L’ennesimo capitolo di iniziative di un movimento di protesta nato fin dall’annuncio del programma, slegato e multiforme, ma molto agguerrito. Woody Allen, però, come detto, sembra non curarsene e passare oltre.

Ariane Labed nel photocall di The Vordulak, selezionato alla Settimana della Critica, mostra sul proprio corpo il dissenso per la presenza al Lido di registi coinvolti in storie di abusi

Ariane Labed nel photocall di The Vourdalak, selezionato alla Settimana della Critica, mostra sul proprio corpo il dissenso per la presenza al Lido di registi coinvolti in storie di abusi

Nessun accenno, se non lontano, alle sue vicissitudini. “Potrebbe essere il mio ultimo film, anche se ho ancora molte idee.
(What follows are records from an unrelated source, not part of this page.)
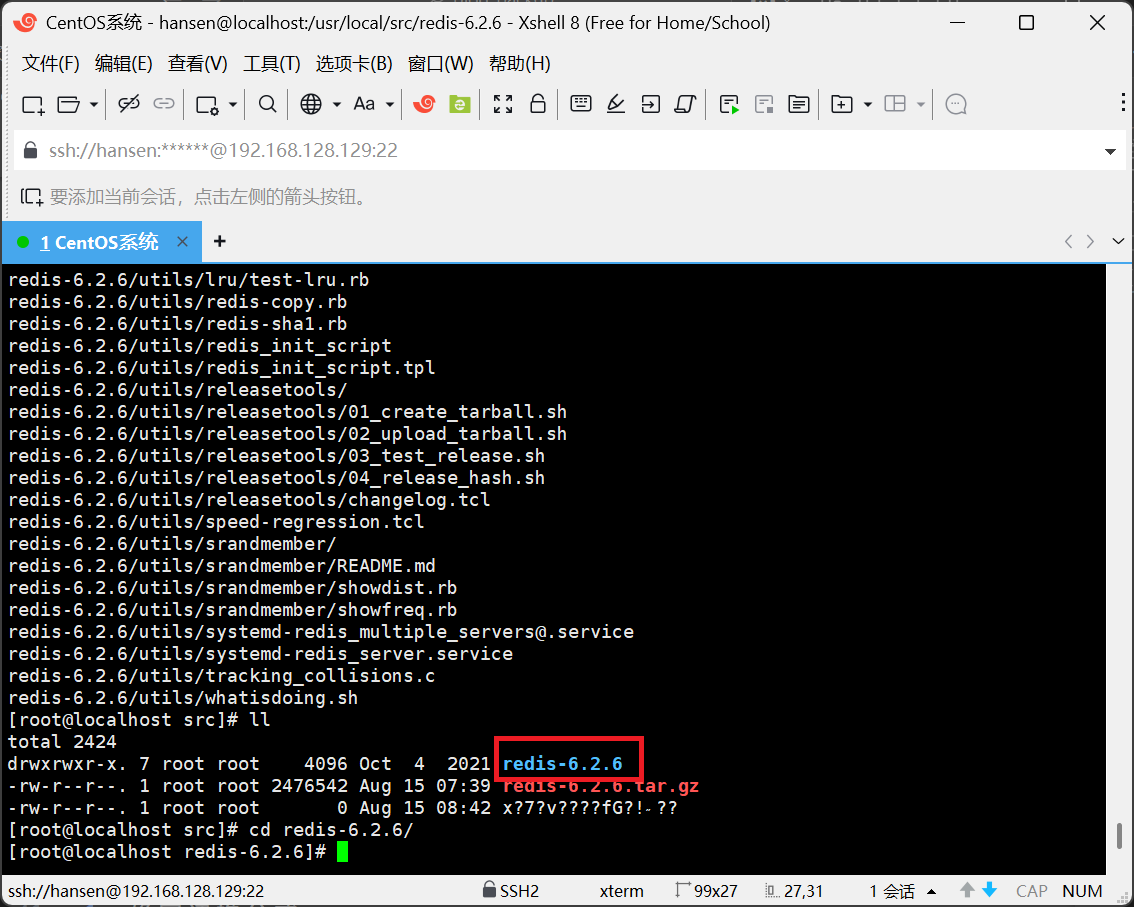Image resolution: width=1134 pixels, height=907 pixels.
Task: Click the highlighter pen toolbar icon
Action: [x=616, y=104]
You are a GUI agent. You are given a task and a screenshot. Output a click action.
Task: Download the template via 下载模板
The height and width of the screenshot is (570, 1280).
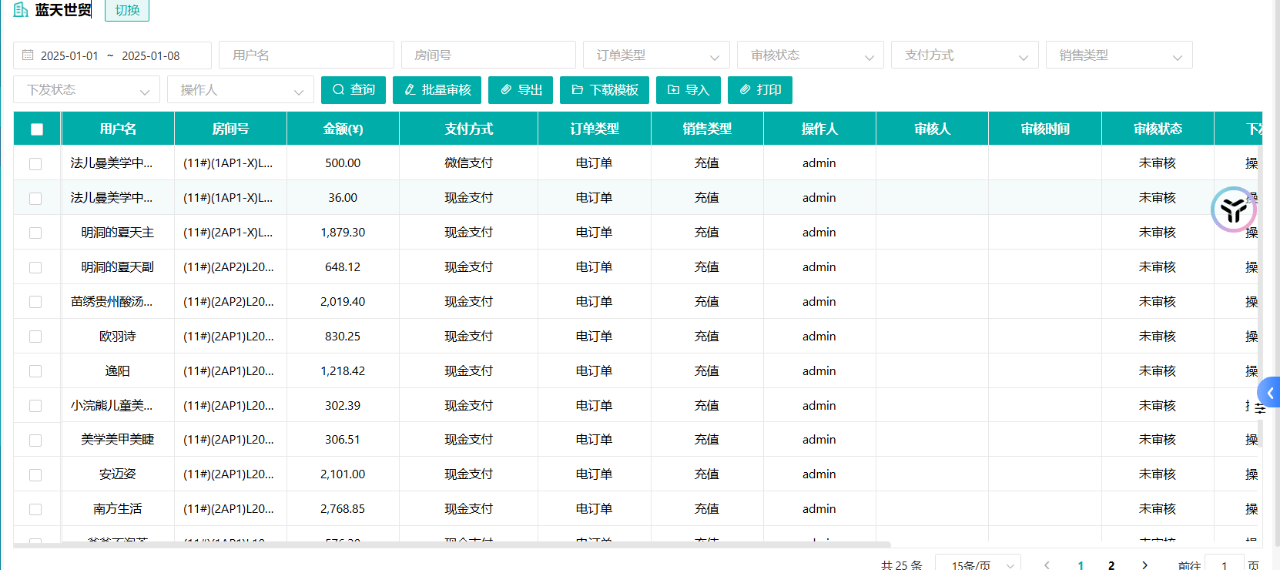coord(604,90)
Non so però se ho la forza di andare ancora a cercare i finanziamenti. Ora per esempio ho un ottimo spunto per una storia newyorkese e potrei farla se qualcuno dall’oscurità dovesse uscire e offrirsi di produrmi alle mie folli regole: ovvero non poter leggere la sceneggiatura dandomi i soldi e basta. E se dovessero venirmi buone idee, sarei felicissimo di lavorare ancora in Europa, anche in Islanda e Germania, anche in tedesco, se la fantasia mi spingesse in quella direzione”.

È così sereno il regista statunitense che sospetti che da un momento all’altro possa iniziare a cantare Ragazzo Fortunato di Jovanotti. “All’inizio ho avuto due genitori molto bravi, dei buoni amici, una moglie meravigliosa e due figlie. Ai miei esordi molti hanno enfatizzato tutti i lati positivi del mio lavoro con generosità, ho avuto più successo e premi di quanto meritassi. Almeno fino a oggi, speriamo ancora fino a oggi pomeriggio”.

Insomma, eccolo il marziano a Venezia, che finge di non capire e notare il subbuglio creato dalla sua presenza e minacciando il mondo del cinema che Coup de chance possa essere la sua ultima opera, rivela che però ne ha già un’altra in testa. E fossimo in lui andremmo a vedere il bel film The Vourdalak alla Sic, con Ariane Labed. Che per il suo cinema, peraltro, sarebbe perfetta.